Quickstart#
Installation#
FairLens can be installed using pip
pip install fairlens
Assessing Fairness#
The class fairlens.FairnessScorer
can be used to automatically generate a fairness report on a
dataset, provided a target column. The target column is a column we want to be independent of
of the sensitive attributes. We can analyze inherent biases in a dataset used for supervised learning
by passing in the the name of a desired output column. Alternatively, to assess the fairness of a
machine learning task on a dataset we can pass in the predicted column instead.
Below we show an assessment of fairness on a subset of Propublica’s COMPAS dataset with respect to the attribute “RawScore”, which was indicative of an offender’s likelihood to reoffend.
In [1]: import pandas as pd
In [2]: import fairlens as fl
In [3]: df = pd.read_csv("../datasets/compas.csv")
In [4]: df.info()
<class 'pandas.core.frame.DataFrame'>
RangeIndex: 20281 entries, 0 to 20280
Data columns (total 22 columns):
# Column Non-Null Count Dtype
--- ------ -------------- -----
0 PersonID 20281 non-null int64
1 AssessmentID 20281 non-null int64
2 CaseID 20281 non-null int64
3 Agency 20281 non-null object
4 LastName 20281 non-null object
5 FirstName 20281 non-null object
6 MiddleName 5216 non-null object
7 Sex 20281 non-null object
8 Ethnicity 20281 non-null object
9 DateOfBirth 20281 non-null object
10 ScaleSet 20281 non-null object
11 AssessmentReason 20281 non-null object
12 Language 20281 non-null object
13 LegalStatus 20281 non-null object
14 CustodyStatus 20281 non-null object
15 MaritalStatus 20281 non-null object
16 ScreeningDate 20281 non-null object
17 RecSupervisionLevelText 20281 non-null object
18 RawScore 20281 non-null float64
19 DecileScore 20281 non-null int64
20 ScoreText 20245 non-null object
21 AssessmentType 20281 non-null object
dtypes: float64(1), int64(4), object(17)
memory usage: 3.4+ MB
In [5]: fscorer = fl.FairnessScorer(df, "RawScore")
In [6]: fscorer.sensitive_attrs
Out[6]: ['DateOfBirth', 'Ethnicity', 'Language', 'MaritalStatus', 'Sex']

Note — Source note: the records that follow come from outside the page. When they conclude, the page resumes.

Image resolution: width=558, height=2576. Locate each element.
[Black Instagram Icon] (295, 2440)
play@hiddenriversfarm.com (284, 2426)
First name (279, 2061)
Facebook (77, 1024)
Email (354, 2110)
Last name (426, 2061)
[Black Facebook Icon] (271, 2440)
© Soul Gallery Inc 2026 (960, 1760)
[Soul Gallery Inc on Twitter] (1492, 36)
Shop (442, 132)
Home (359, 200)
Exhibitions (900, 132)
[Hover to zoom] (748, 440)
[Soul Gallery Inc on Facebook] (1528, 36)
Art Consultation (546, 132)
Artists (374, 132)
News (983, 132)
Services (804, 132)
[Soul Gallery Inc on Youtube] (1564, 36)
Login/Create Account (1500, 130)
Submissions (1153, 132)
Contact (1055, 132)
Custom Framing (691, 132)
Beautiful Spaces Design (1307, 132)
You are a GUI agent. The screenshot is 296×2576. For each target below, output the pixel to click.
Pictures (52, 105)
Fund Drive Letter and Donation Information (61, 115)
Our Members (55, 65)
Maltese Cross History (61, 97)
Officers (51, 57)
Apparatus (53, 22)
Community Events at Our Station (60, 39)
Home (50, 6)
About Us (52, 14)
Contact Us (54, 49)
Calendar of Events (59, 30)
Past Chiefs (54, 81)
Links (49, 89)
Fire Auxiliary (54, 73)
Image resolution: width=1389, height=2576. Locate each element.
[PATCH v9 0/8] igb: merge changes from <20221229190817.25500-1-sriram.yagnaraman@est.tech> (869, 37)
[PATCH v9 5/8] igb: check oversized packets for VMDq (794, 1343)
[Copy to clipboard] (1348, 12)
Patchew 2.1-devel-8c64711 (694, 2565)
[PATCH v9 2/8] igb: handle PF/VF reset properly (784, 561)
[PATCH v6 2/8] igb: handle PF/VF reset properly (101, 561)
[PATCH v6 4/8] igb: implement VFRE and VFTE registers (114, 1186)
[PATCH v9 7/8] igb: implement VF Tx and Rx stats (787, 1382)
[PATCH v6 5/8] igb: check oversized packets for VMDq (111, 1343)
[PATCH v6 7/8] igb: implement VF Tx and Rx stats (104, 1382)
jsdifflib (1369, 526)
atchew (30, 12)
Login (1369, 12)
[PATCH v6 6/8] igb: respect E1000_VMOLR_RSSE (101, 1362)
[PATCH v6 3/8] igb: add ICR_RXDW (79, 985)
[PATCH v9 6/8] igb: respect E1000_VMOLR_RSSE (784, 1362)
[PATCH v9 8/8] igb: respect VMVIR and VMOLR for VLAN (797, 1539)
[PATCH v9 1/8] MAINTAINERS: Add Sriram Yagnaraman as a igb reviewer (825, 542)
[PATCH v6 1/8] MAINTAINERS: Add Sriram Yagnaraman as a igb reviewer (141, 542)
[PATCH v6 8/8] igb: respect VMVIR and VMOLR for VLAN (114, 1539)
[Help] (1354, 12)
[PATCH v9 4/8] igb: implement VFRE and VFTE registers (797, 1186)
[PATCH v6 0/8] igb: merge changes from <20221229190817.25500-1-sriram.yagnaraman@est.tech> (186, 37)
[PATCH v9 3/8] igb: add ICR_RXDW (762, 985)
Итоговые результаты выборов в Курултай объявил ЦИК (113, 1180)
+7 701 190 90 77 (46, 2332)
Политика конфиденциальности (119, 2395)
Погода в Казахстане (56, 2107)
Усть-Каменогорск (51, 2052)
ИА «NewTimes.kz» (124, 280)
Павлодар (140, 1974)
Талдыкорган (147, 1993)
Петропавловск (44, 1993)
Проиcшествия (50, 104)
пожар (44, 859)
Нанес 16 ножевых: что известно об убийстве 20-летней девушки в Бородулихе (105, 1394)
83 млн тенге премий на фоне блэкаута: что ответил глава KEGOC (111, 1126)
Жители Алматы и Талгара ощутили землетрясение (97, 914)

In [7]: fscorer.plot_distributions()
From the plots, we can start to get an idea of where certain prejudices may occur. However, what’s more important is that we aren’t prejudicing a very specific subgroup of sensitive attributes. The fairness scorer can iterate through all possible combinations of these sensitive demographics and use statistical distances to produce an estimate of how independent the distribution of “RawScore” is to the sensitive groups.
At this point we may also find that we want to focus on a subset of the sensitive attributes, in which case we can reinitialize the fairness scorer with new ones.
In [8]: fscorer = fl.FairnessScorer(df, "RawScore", ["Ethnicity", "Sex", "MaritalStatus"])
In [9]: fscorer.demographic_report(max_rows=20)
Sensitive Attributes: ['Ethnicity', 'MaritalStatus', 'Sex']
Group Distance Proportion Counts P-Value
African-American, Single, Male 0.249 0.291011 5902 3.62e-251
African-American, Single 0.202 0.369163 7487 1.30e-196
Married 0.301 0.134313 2724 7.37e-193
African-American, Male 0.201 0.353138 7162 4.03e-188
Married, Male 0.281 0.108229 2195 9.69e-139
African-American 0.156 0.444899 9023 3.25e-133
Divorced 0.321 0.063754 1293 7.51e-112
Caucasian, Married 0.351 0.049504 1004 7.73e-106
Single, Male 0.121 0.582910 11822 3.30e-95
Caucasian, Divorced 0.341 0.037473 760 1.28e-76
Caucasian, Married, Male 0.338 0.036389 738 4.46e-73
Married, Female 0.389 0.026084 529 5.51e-71
Hispanic, Married 0.369 0.029190 592 1.04e-70
Single 0.094 0.741679 15042 2.31e-66
Divorced, Male 0.288 0.045412 921 2.43e-65
Hispanic 0.164 0.143681 2914 5.07e-60
Other, Married 0.526 0.011439 232 1.70e-59
Divorced, Female 0.422 0.018342 372 2.14e-59
Hispanic, Married, Male 0.355 0.024802 503 5.12e-56
Caucasian 0.107 0.358020 7261 2.33e-53
Weighted Mean Statistical Distance: 0.14081832462333957
This gives us a much clearer picture and both of the above suggest that there is a tendency for “RawScore” being higher for people of in the group “African-American” and “Male” than in the rest of the data.
Note
As you may be able to tell from above, for many distance metrics there isn’t a concept of positive or negative distances, which means that the fairness scorer will flag a skew in either direction.